In the agreement to be signed Wednesday, MICA would commit to hosting a meeting on policing and housing around McCullough Homes, Pedestal Gardens and Bolton Hill.

It would join neighbors, including Hopkins and the University of Baltimore, in promoting programs like the city's Vacants to Values program to reduce the number of abandoned properties.

Officials at Coppin State said the school has long considered itself an anchor institution in West Baltimore, where it runs a high school and has replaced some blighted homes with a science and technology center.

"We look forward to an expanded partnership with the City of Baltimore and applaud the mayor for mobilizing key institutions to contribute to the City's economic growth and quality of life for its residents," university President Mortimer Neufville said in a statement.

Terry Sawyer, vice president for administration at Loyola University Maryland, said signing the pact will give the school new energy around its plan to enhance the York Road corridor.

In the past, Sawyer said, the school's partnership with the city was implied — Loyola could call City Hall if it needed something. Now it's official.
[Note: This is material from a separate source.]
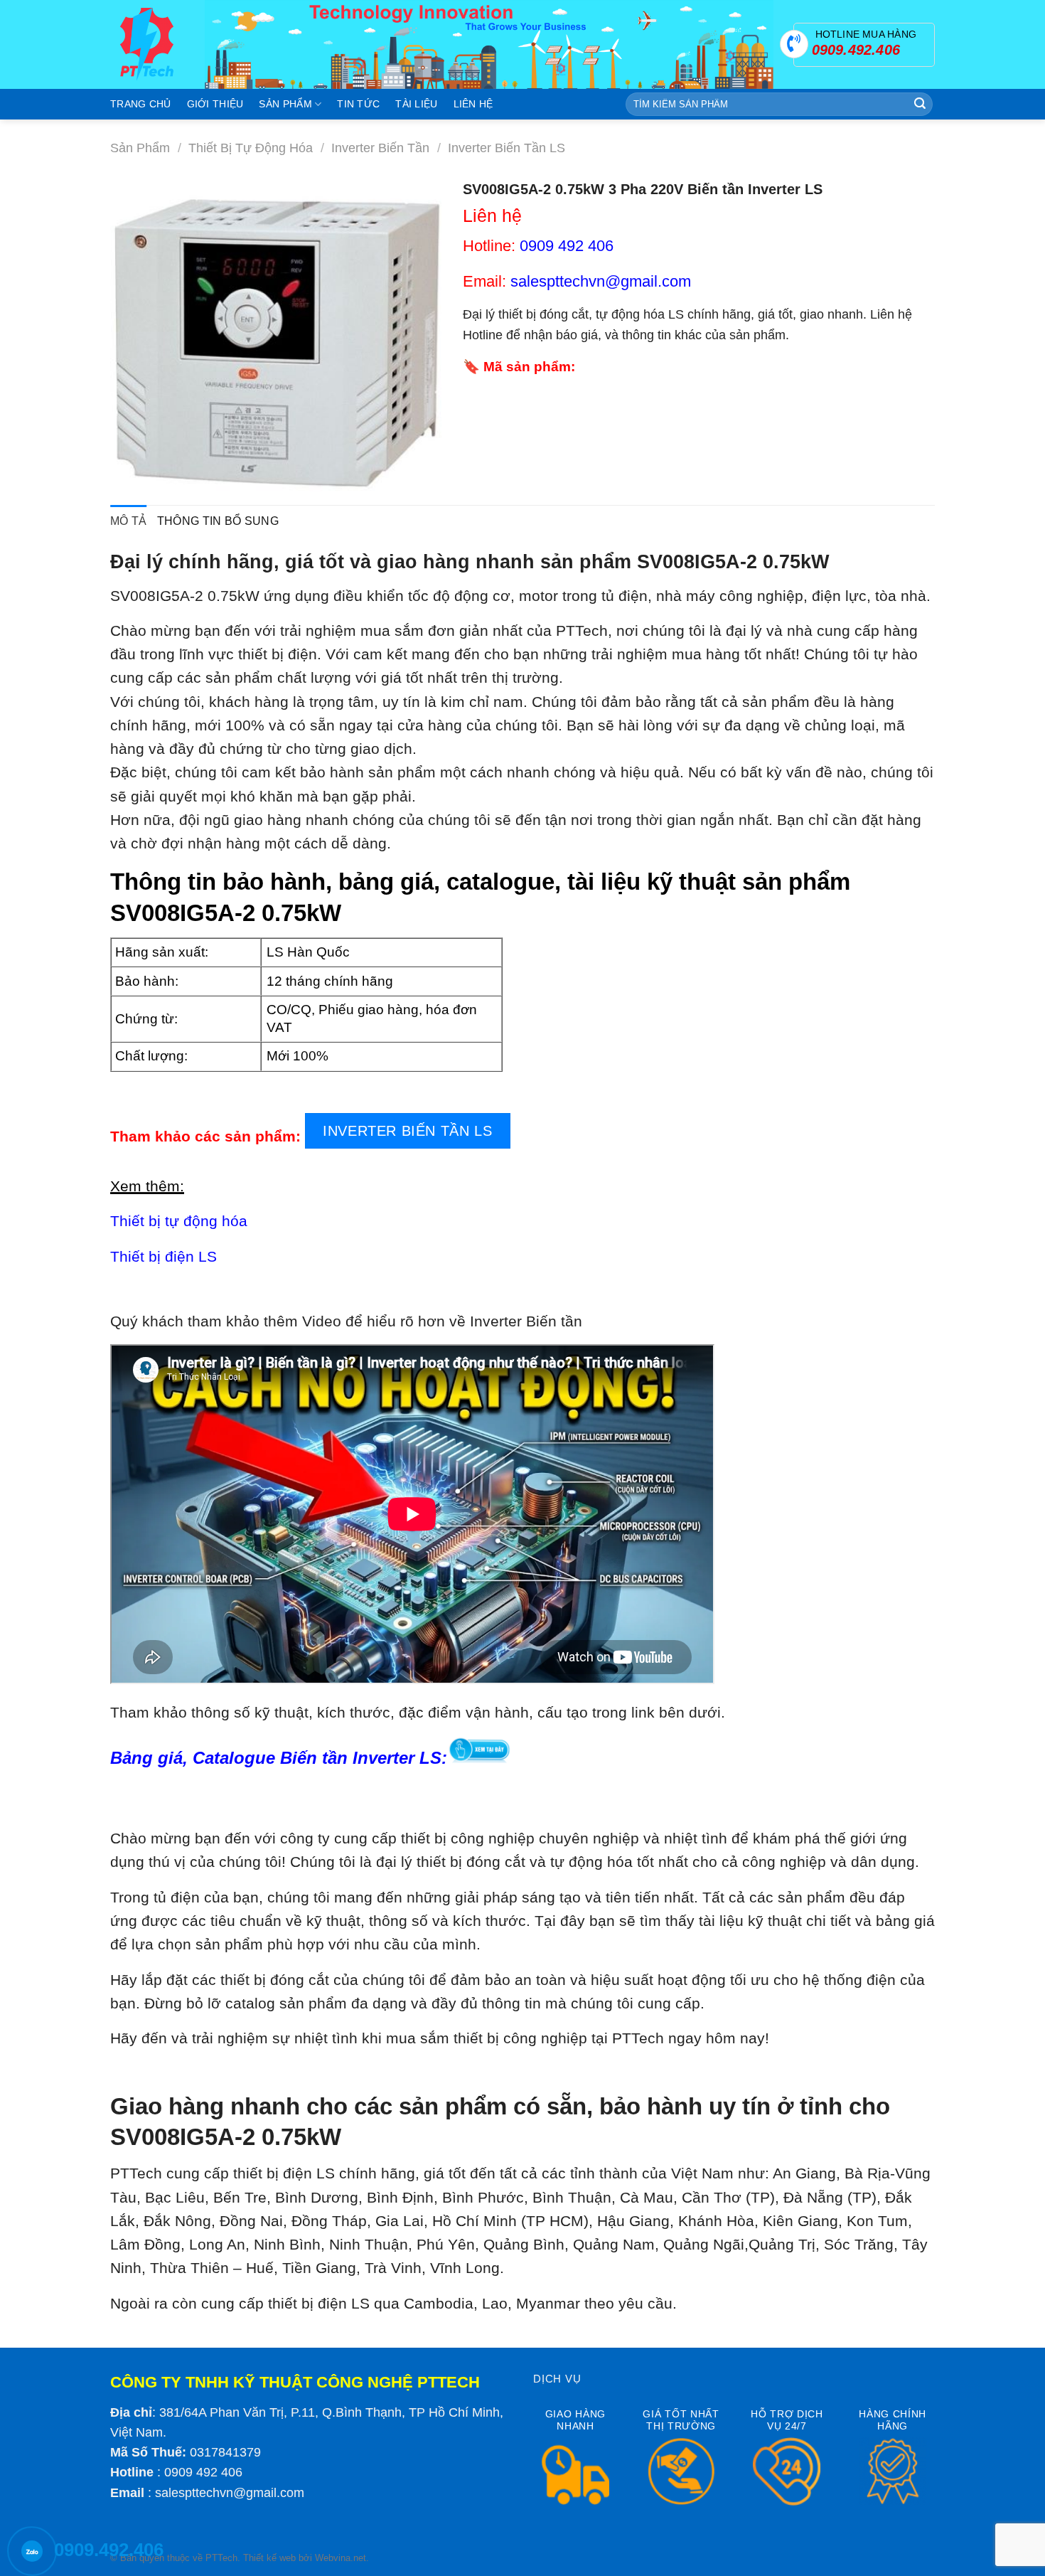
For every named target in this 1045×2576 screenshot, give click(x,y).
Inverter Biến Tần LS (506, 147)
"There's words on the page in the agreement, and they mean something," he said. "And more importantly, there is a spirit or an attitude of collaboration that's been enhanced since the mayor's been serious about this anchor plan. It's not just all doing good things, but doing it in a comprehensive and organized manner."

Sawyer said that there are many ways in which Loyola could use the city's help in its quest to bring more residents and businesses to the York Road corridor, such as being creative with traffic patterns, streetscaping, housing and vacant buildings.

"We have so many mutual interests," he said, "it really behooves all of us to work together."